Eingefallenes Gesicht

erloschene Augen

kalte Lippen

Stille

ein zerrissenes Herz

ohne Atem /

ohne Worte

keine Tränen

Mein Mann hat es aus dem Romanes ins Deutsche übertragen. Im Original lautet es:

Muj šukkó,

kjá kalé

vušt šurdé;

kwit.

Jiló čindó

bi dox,

bi lav,

nikt ruvbé.

Lyrik mochte er sehr. Für das Buch, das im Verlag Das Wunderhorn erscheint, hat Reinhold klassische Gedichte von Mörike, Goethe, Schiller, Hölderlin, Fontane aus dem Deutschen ins Romanes übertragen und eigene Erzählungen und Gedichte verfasst. Die Gedichte werden zweisprachig abgedruckt. Wenn das Buch erschienen ist, werde ich Lesungen machen und die Texte auf Deutsch lesen, sonst versteht’s ja niemand. Vielleicht kann ich aber doch auch ein paar Texte auf Romanes vortragen … Ich glaube, das würde ihn freuen.

Reinhold Lagrene

PRALDJIEDO4

Erzähl ich dann aus meinem Leben

vom Glück, das mir genommen schon vor langer Zeit

kann auf Erden hier mir dies niemand wiedergeben

was mir bleibt ist Einsamkeit

Hatte auch ich einst bunte Träume

von Liebe, Glück und Trautsamkeit

verwelkt sind sie wie Blätter an den Bäumen

verweht in alle Ewigkeit

Denk ich zurück an gewesene Tage

an schon längst vergangene Zeit

hör ich die Worte, die zu mir sagen

„Bis in alle Ewigkeit“

Kinder reden, lachen, springen

Geigen lieblich sanft erklingen

spüre Freude tief im Herzen

vergesse Kummer, Leid und Schmerzen

Fühl (all die) Liebe, die mich umgab (Lieben, die mich umgaben)

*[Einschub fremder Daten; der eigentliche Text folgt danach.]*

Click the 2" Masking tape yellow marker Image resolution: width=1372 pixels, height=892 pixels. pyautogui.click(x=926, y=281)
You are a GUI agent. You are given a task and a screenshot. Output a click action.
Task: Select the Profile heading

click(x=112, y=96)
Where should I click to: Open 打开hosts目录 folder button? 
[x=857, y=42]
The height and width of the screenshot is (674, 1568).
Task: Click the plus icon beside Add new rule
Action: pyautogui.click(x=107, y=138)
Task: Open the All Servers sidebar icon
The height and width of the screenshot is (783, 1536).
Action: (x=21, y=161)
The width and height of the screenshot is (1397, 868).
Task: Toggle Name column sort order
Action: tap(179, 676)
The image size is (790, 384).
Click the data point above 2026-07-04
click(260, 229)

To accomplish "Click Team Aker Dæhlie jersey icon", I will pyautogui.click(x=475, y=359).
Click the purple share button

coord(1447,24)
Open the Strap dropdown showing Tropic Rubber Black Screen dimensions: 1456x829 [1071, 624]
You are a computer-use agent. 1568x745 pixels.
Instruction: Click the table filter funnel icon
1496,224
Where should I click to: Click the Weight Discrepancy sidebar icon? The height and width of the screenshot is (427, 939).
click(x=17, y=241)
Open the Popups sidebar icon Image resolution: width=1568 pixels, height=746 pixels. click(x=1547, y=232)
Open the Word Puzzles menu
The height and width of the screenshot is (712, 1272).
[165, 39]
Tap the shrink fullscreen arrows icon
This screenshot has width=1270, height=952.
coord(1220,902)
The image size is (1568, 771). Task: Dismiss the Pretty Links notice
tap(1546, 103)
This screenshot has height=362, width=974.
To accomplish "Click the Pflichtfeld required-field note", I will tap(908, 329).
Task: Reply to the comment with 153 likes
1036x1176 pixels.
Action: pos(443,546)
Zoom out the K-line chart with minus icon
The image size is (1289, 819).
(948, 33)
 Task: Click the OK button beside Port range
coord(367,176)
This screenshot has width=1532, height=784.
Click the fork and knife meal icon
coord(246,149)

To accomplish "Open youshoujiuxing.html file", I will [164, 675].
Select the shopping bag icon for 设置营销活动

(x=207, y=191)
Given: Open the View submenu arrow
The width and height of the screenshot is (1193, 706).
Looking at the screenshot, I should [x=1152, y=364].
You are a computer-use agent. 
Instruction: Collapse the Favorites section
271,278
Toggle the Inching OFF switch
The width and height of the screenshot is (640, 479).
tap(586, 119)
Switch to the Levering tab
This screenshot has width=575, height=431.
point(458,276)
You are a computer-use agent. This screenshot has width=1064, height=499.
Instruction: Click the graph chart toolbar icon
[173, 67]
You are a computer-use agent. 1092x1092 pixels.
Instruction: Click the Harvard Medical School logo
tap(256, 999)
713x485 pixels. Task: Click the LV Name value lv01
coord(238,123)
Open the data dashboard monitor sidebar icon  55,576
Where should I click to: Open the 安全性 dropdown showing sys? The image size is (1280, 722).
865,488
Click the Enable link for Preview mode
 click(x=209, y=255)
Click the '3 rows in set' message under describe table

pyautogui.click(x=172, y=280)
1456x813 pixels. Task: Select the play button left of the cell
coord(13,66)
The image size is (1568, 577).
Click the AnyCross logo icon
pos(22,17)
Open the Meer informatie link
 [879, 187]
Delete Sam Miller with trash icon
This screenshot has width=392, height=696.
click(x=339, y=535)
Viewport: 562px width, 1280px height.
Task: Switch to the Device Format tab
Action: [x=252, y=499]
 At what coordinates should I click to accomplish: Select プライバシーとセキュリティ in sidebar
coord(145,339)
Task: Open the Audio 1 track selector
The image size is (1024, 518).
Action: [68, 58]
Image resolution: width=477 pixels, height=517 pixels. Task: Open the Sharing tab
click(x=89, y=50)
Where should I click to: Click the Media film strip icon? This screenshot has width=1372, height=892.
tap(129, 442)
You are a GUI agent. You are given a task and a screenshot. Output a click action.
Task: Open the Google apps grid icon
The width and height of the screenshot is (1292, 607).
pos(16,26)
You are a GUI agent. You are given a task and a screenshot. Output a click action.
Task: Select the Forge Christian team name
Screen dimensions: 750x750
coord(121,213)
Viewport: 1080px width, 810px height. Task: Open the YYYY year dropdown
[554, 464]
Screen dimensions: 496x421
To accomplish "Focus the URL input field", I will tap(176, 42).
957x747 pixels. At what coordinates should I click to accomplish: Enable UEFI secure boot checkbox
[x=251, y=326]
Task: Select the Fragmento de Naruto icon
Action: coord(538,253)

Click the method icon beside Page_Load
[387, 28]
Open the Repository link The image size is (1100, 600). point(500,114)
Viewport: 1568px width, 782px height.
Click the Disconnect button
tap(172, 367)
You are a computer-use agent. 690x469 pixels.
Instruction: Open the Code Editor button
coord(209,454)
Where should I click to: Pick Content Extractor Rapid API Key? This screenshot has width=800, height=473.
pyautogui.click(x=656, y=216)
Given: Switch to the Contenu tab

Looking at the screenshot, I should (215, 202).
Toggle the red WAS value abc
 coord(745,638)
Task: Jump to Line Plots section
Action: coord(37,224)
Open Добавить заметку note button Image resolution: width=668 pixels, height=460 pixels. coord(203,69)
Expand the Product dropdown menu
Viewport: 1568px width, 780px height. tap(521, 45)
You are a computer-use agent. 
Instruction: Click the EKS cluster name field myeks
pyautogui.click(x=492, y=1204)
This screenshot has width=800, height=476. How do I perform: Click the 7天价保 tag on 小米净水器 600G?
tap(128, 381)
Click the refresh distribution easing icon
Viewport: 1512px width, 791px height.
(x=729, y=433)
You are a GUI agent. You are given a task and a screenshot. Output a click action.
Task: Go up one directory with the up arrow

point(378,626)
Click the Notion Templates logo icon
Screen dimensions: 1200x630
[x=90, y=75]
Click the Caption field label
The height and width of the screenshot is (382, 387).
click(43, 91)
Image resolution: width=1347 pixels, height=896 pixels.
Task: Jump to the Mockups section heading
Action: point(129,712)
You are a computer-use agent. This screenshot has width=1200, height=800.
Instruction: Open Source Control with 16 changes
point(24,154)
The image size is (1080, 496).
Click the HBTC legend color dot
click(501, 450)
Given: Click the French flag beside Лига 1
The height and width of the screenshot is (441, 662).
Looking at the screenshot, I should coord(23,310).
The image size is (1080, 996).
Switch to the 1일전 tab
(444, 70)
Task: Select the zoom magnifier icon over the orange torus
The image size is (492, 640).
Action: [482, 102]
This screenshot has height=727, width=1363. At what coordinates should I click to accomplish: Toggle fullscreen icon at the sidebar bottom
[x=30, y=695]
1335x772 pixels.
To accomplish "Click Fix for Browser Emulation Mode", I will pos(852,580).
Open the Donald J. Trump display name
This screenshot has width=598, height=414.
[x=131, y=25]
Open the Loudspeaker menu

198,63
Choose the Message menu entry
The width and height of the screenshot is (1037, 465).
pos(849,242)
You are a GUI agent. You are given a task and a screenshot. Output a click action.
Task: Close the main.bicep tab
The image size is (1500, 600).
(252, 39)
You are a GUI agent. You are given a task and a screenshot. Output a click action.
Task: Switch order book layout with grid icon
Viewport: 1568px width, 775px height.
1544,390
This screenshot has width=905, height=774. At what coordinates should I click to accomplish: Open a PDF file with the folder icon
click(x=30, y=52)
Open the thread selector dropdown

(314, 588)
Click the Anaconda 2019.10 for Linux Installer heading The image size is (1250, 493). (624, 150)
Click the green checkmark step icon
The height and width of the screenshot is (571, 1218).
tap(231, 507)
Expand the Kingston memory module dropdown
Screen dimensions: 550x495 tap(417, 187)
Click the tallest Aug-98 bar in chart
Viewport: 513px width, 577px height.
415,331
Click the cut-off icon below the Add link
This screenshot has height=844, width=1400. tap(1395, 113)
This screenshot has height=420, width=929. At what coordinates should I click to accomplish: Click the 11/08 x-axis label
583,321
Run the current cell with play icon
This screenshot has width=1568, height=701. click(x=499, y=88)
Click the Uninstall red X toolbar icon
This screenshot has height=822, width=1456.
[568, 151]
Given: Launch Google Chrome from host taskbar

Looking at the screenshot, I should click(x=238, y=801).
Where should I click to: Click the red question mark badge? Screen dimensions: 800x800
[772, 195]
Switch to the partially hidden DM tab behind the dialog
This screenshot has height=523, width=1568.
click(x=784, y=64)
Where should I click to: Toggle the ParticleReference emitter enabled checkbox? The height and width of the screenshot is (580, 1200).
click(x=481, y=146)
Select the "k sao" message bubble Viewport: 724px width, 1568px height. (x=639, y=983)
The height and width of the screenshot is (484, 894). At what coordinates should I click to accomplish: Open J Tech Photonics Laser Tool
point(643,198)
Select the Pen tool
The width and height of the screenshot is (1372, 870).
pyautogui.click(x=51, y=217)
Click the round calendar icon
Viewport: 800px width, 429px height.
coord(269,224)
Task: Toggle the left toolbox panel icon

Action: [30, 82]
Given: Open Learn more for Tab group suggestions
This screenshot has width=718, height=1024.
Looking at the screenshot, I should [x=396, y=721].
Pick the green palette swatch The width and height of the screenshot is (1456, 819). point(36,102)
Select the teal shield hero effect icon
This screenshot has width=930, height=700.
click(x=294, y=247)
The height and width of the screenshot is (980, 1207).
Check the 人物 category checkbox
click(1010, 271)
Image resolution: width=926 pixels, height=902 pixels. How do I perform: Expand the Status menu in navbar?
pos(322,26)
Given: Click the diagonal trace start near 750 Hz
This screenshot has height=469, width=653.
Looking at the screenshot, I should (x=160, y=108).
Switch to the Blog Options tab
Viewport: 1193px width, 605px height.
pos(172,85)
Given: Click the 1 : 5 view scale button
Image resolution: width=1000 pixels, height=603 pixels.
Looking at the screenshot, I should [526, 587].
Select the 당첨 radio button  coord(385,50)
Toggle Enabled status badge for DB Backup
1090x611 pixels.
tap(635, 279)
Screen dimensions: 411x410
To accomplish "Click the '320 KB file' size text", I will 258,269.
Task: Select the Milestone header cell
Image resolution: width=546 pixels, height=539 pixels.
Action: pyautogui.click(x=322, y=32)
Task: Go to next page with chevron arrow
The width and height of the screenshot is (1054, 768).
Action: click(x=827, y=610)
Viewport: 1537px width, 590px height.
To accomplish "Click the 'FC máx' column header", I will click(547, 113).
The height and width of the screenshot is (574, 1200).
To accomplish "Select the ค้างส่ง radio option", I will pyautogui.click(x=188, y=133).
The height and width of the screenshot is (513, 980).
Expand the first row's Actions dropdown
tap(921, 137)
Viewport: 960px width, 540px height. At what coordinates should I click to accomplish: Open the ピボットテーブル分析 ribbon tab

Spüre Glück, mein Streben, mein Hoffen

dem niemand gewehrt

doch so unmenschlich zerbrochen

nun niemals wiederkehrt … in Auschwitz liegt (liegen) begraben

Fühle das Herz, wie es in mir schmerzt und weint

sehe das Gesicht … Augen, die mein Innerstes tief treffen

Stumm zu mir sprechen

Stumm mich fragen

Wann beginnt die Ewigkeit


Reinhold Lagrene, Foto: privat


„… in der Zeit des Kommunismus in Bulgarien durftest du nicht zugeben, dass du ein Rom oder eine Romni warst.“

2 Nach einer Umfrage des Bielefelder Emnid-Instituts von 1994 wollten 68 Prozent der Deutschen keine „Zigeuner“ in ihrer Nachbarschaft haben. Das Allensbacher Institut ermittelte 1992, dass 64 Prozent der Deutschen eine negative Meinung über Sinti und Roma hatten. Auch in anderen europäischen Ländern ist die Abneigung gegen „Zigeuner“ groß. 87 Prozent der Slowaken und 75 Prozent der Rumänen lehnen Roma als Nachbarn ab.

3 Ministerpräsident Winfried Kretschmann und Daniel Strauß, Vorsitzender des Landesverbands Deutscher Sinti und Roma, haben einen Staatsvertrag unterzeichnet. „Sinti und Roma sind ein Teil von Baden-Württemberg. Dieses Land ist unsere gemeinsame Heimat. Der Staatsvertrag enthält das klare Bekenntnis zur Anerkennung der baden-württembergischen Sinti und Roma und legt eine verbindliche Förderung der Minderheit fest“, sagte Kretschmann im Rahmen einer gemeinsamen Veranstaltung von Landesregierung, Landtag und Landesverband.

4 Es handelt sich um einen aus der Zeit kurz vor Reinhold Lagrenes Tod stammenden ersten Entwurf, den er nicht mehr korrigieren konnte.